(RECORDS)

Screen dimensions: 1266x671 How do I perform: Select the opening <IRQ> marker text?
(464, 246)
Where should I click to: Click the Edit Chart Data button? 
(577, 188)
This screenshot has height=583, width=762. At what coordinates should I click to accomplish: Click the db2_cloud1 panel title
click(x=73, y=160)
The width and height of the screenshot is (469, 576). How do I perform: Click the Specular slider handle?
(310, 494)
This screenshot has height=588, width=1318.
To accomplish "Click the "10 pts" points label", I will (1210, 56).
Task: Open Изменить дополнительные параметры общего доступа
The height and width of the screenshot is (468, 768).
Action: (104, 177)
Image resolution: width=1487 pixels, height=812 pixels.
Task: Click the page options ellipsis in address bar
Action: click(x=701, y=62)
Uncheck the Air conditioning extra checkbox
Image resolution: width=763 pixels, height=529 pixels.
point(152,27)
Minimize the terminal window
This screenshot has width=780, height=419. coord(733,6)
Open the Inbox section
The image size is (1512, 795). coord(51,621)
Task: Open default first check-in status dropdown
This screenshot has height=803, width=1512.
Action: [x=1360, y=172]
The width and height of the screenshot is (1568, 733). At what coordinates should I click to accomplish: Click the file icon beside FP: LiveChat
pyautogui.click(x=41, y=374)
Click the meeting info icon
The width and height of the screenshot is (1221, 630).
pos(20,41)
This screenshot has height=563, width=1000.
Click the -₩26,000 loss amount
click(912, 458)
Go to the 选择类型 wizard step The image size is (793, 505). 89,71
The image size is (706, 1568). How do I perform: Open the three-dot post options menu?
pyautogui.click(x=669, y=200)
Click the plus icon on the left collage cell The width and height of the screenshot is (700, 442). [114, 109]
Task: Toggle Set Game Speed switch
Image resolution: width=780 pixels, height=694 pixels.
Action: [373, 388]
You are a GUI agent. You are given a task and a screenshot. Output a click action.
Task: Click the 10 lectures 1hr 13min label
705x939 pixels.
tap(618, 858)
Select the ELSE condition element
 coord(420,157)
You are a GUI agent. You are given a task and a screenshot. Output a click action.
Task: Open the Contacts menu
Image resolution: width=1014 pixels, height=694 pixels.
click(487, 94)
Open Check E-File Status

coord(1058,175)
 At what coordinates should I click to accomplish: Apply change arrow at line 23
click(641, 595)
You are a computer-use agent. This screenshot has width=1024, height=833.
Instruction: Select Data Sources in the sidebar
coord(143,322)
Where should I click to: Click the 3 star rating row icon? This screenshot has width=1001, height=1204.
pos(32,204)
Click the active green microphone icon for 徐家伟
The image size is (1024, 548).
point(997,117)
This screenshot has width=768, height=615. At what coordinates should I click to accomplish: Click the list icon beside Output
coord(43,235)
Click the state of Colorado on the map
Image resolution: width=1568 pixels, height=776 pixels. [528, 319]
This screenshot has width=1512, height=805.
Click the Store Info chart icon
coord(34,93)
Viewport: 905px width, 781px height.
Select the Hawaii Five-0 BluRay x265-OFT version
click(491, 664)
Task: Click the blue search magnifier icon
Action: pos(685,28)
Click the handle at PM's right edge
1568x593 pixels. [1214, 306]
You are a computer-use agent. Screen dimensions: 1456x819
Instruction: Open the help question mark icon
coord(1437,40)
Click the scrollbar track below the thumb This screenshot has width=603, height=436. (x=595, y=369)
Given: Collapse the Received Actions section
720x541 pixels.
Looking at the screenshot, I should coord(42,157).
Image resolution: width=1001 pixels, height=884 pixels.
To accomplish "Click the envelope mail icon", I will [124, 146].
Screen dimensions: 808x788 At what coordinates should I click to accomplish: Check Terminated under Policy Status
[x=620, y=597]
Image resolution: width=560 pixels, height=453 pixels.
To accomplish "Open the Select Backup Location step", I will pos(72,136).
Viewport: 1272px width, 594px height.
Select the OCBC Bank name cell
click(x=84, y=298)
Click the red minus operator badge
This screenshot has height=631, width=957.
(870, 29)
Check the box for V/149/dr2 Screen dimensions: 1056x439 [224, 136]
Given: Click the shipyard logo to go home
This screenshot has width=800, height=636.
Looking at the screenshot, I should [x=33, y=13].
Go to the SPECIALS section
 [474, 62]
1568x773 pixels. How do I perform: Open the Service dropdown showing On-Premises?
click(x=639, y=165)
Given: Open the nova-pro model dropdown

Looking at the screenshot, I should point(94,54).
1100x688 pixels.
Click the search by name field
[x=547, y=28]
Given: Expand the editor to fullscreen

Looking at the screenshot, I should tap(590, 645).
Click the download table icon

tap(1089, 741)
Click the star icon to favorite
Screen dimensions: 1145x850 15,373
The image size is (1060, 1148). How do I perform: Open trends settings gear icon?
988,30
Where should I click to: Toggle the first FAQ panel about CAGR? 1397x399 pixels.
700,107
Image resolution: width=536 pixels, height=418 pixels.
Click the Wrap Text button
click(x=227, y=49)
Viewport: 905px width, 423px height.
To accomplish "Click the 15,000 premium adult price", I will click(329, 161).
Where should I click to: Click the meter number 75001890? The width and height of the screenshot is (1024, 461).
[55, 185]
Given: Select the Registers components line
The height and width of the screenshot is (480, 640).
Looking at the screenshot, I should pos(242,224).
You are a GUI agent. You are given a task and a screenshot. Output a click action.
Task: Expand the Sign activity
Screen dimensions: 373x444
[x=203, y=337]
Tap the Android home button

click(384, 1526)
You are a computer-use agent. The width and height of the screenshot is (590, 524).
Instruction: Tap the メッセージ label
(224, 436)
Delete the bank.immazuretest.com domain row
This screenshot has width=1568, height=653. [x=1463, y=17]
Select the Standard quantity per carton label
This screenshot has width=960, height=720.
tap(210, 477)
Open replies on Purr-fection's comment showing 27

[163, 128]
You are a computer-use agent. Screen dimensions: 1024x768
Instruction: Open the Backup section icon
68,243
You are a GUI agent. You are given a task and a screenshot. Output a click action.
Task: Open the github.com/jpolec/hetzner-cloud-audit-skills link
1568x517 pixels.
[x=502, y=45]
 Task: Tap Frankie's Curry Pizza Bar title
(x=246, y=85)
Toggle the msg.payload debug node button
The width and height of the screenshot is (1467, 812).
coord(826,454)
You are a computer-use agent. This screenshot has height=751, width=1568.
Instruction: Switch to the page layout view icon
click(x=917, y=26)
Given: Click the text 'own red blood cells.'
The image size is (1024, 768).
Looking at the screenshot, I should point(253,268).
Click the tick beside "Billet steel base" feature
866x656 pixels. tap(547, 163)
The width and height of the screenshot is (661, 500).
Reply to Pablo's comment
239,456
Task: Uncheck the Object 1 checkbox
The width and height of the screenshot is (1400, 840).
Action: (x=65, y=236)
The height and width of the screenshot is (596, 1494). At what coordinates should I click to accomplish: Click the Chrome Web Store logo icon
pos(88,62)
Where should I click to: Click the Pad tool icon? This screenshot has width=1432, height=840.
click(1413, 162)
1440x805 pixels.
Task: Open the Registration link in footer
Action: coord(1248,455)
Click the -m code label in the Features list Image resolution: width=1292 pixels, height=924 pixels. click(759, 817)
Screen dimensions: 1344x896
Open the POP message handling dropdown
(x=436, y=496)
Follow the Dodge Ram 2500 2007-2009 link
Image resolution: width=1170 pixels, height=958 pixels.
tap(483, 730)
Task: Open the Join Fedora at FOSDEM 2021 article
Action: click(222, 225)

(End RECORDS)

WHAT TO PRODUCE:
From the entries above, return exactly the line containing "Click the active", the line containing "Image resolution: width=560", and all lines between, and nothing else.

RESPONSE BOX:
Click the active green microphone icon for 徐家伟
The image size is (1024, 548).
point(997,117)
This screenshot has width=768, height=615. At what coordinates should I click to accomplish: Click the list icon beside Output
coord(43,235)
Click the state of Colorado on the map
Image resolution: width=1568 pixels, height=776 pixels. [528, 319]
This screenshot has width=1512, height=805.
Click the Store Info chart icon
coord(34,93)
Viewport: 905px width, 781px height.
Select the Hawaii Five-0 BluRay x265-OFT version
click(491, 664)
Task: Click the blue search magnifier icon
Action: pos(685,28)
Click the handle at PM's right edge
1568x593 pixels. [1214, 306]
You are a computer-use agent. Screen dimensions: 1456x819
Instruction: Open the help question mark icon
coord(1437,40)
Click the scrollbar track below the thumb This screenshot has width=603, height=436. (x=595, y=369)
Given: Collapse the Received Actions section
720x541 pixels.
Looking at the screenshot, I should coord(42,157).
Image resolution: width=1001 pixels, height=884 pixels.
To accomplish "Click the envelope mail icon", I will [124, 146].
Screen dimensions: 808x788 At what coordinates should I click to accomplish: Check Terminated under Policy Status
[x=620, y=597]
Image resolution: width=560 pixels, height=453 pixels.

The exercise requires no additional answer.